• _Exercise prompt_: Each line of the data holding "using" should be found and copied.

• _Provided information_:
Start of Block

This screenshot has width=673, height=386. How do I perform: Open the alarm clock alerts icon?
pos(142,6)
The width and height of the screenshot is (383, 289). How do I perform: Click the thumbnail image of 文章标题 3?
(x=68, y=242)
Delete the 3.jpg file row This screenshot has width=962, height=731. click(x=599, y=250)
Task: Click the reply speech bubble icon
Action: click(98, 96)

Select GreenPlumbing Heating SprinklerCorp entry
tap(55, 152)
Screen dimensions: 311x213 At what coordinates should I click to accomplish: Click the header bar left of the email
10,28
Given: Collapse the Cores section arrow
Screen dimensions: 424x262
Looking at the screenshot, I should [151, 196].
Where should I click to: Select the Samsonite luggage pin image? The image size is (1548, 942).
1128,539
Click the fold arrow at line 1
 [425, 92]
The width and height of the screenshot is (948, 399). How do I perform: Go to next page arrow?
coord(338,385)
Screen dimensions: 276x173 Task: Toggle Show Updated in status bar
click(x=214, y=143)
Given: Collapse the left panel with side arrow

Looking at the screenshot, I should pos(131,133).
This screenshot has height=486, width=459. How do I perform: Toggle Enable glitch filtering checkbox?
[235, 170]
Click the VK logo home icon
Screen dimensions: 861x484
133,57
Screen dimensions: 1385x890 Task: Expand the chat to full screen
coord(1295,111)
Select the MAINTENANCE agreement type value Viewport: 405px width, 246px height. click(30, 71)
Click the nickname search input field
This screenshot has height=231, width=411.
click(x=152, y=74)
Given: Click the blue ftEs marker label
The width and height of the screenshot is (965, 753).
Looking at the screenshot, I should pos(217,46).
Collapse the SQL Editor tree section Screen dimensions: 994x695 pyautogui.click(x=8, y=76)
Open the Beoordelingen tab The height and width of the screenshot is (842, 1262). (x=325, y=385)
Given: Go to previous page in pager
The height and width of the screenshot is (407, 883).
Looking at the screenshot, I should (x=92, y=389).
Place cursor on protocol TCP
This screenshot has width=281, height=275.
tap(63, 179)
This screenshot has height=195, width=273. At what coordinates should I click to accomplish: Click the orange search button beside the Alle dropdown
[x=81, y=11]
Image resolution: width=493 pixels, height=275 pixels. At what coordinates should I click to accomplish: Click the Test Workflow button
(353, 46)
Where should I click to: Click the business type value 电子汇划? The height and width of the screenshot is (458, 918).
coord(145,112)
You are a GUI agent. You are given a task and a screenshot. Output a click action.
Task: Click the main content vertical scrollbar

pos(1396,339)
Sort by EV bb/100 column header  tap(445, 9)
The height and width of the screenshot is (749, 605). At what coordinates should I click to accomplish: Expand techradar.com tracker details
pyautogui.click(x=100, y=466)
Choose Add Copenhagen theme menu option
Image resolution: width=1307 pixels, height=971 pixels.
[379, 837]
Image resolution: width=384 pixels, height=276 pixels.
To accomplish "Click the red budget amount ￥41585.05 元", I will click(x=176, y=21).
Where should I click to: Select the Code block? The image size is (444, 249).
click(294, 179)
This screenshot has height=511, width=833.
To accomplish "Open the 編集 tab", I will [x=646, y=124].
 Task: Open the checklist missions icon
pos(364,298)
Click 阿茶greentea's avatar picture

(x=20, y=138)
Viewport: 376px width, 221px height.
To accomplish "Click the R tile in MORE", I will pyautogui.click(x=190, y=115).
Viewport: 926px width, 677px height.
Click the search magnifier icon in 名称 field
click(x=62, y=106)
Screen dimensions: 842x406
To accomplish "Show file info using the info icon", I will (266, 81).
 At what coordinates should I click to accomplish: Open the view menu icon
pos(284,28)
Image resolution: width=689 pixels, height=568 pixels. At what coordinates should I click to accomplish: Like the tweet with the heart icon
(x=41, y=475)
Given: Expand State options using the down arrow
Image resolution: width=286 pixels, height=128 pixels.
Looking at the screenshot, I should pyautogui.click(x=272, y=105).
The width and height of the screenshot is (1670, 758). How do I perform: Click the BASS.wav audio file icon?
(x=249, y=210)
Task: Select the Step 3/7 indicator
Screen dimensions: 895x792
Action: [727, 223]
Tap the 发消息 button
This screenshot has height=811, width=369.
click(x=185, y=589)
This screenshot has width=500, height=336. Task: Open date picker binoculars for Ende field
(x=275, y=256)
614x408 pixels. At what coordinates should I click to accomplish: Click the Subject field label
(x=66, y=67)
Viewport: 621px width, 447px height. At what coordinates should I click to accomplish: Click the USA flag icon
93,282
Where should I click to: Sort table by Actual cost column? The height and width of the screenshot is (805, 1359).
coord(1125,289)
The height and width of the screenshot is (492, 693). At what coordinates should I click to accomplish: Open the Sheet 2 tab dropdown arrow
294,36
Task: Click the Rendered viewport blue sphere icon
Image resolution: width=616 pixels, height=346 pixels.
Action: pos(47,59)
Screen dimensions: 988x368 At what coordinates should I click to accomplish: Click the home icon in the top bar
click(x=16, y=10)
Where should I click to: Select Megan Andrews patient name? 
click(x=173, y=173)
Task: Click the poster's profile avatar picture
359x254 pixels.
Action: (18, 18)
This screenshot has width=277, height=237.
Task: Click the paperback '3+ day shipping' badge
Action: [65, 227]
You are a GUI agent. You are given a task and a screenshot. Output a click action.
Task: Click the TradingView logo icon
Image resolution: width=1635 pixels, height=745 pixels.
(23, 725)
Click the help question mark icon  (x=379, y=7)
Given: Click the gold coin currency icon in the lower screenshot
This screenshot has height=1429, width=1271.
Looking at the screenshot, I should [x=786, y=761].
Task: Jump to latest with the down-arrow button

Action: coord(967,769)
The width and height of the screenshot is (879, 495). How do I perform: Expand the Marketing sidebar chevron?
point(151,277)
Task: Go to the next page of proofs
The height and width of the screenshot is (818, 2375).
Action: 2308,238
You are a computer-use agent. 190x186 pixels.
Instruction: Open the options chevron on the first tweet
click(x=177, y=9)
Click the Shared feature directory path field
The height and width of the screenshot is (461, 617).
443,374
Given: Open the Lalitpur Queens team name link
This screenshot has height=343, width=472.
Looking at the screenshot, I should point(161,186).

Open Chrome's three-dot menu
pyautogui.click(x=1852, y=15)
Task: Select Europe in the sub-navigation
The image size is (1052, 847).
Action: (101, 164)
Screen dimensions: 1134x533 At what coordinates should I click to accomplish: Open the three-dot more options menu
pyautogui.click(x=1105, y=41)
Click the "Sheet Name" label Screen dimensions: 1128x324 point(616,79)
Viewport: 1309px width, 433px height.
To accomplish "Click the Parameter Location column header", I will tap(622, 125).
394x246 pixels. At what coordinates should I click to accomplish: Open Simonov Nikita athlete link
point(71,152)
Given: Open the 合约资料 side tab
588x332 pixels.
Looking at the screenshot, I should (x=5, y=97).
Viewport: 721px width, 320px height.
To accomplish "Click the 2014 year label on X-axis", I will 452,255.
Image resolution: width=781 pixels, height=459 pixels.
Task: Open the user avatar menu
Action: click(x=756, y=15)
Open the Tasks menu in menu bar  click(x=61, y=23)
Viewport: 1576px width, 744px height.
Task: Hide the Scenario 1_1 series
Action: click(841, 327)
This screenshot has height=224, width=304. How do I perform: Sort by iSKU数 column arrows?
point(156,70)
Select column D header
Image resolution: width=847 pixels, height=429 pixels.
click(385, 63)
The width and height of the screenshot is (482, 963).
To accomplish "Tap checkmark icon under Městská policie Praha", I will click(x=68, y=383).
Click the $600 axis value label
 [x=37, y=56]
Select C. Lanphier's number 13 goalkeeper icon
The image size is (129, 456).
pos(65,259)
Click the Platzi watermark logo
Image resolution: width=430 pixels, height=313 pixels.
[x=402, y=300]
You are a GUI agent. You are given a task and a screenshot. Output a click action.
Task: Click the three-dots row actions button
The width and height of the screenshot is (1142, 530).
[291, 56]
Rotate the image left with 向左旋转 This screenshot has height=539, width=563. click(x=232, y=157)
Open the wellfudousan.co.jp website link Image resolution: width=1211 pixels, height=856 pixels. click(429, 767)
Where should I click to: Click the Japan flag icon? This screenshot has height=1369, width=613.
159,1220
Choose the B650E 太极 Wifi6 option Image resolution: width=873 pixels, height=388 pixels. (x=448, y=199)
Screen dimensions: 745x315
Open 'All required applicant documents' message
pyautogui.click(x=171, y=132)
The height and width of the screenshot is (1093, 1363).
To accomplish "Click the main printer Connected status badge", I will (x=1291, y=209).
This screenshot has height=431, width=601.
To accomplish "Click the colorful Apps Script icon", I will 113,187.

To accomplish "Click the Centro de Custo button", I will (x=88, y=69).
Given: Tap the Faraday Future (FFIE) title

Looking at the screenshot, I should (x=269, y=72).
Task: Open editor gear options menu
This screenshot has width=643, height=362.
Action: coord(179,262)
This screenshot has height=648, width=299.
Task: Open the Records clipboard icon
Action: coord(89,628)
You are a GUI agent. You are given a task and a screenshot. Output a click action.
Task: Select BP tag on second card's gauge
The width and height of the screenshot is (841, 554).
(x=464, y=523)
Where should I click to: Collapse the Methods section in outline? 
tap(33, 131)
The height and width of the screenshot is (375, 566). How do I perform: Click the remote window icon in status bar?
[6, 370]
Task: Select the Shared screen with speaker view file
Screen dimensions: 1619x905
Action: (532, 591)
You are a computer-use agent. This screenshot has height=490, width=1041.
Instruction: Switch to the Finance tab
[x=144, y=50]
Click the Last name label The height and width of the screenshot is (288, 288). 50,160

End of Block

• _Output_:
To accomplish "Show file info using the info icon", I will (266, 81).
Given: Expand State options using the down arrow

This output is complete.